[WHAT THE EXERCISE ASKS]: Would you transcribe word for word every line from the one containing "Войти в систему (63, 1126)" to the end of the data, both ends included, and leave out the rest?

(Dataset records)
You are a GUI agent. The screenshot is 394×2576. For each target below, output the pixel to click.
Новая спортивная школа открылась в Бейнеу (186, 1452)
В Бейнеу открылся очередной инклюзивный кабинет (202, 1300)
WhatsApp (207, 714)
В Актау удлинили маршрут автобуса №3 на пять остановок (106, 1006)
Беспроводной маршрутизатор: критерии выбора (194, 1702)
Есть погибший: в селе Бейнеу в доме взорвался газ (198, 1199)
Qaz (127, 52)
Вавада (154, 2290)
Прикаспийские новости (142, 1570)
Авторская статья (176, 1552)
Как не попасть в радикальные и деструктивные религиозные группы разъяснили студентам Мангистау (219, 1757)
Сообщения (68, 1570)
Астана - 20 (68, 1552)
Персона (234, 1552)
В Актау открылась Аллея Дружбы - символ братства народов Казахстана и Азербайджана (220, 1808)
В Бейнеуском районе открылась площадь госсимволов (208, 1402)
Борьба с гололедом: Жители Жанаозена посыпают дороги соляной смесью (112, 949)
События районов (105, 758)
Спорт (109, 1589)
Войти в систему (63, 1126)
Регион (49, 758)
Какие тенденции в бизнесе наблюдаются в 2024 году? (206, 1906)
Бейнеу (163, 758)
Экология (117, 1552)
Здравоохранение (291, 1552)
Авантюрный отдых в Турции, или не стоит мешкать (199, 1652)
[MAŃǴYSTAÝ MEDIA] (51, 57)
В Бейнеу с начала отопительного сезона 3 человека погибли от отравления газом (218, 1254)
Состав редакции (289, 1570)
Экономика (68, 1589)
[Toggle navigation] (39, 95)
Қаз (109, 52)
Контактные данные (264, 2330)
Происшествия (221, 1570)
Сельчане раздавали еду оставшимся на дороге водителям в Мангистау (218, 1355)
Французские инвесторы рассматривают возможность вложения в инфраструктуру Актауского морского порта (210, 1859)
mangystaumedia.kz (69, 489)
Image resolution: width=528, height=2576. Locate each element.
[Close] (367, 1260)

[ANSWER TO THIS TASK]:
Войти в систему (63, 1126)
Регион (49, 758)
Какие тенденции в бизнесе наблюдаются в 2024 году? (206, 1906)
Бейнеу (163, 758)
Экология (117, 1552)
Здравоохранение (291, 1552)
Авантюрный отдых в Турции, или не стоит мешкать (199, 1652)
[MAŃǴYSTAÝ MEDIA] (51, 57)
В Бейнеу с начала отопительного сезона 3 человека погибли от отравления газом (218, 1254)
Состав редакции (289, 1570)
Экономика (68, 1589)
[Toggle navigation] (39, 95)
Қаз (109, 52)
Контактные данные (264, 2330)
Происшествия (221, 1570)
Сельчане раздавали еду оставшимся на дороге водителям в Мангистау (218, 1355)
Французские инвесторы рассматривают возможность вложения в инфраструктуру Актауского морского порта (210, 1859)
mangystaumedia.kz (69, 489)
Image resolution: width=528, height=2576. Locate each element.
[Close] (367, 1260)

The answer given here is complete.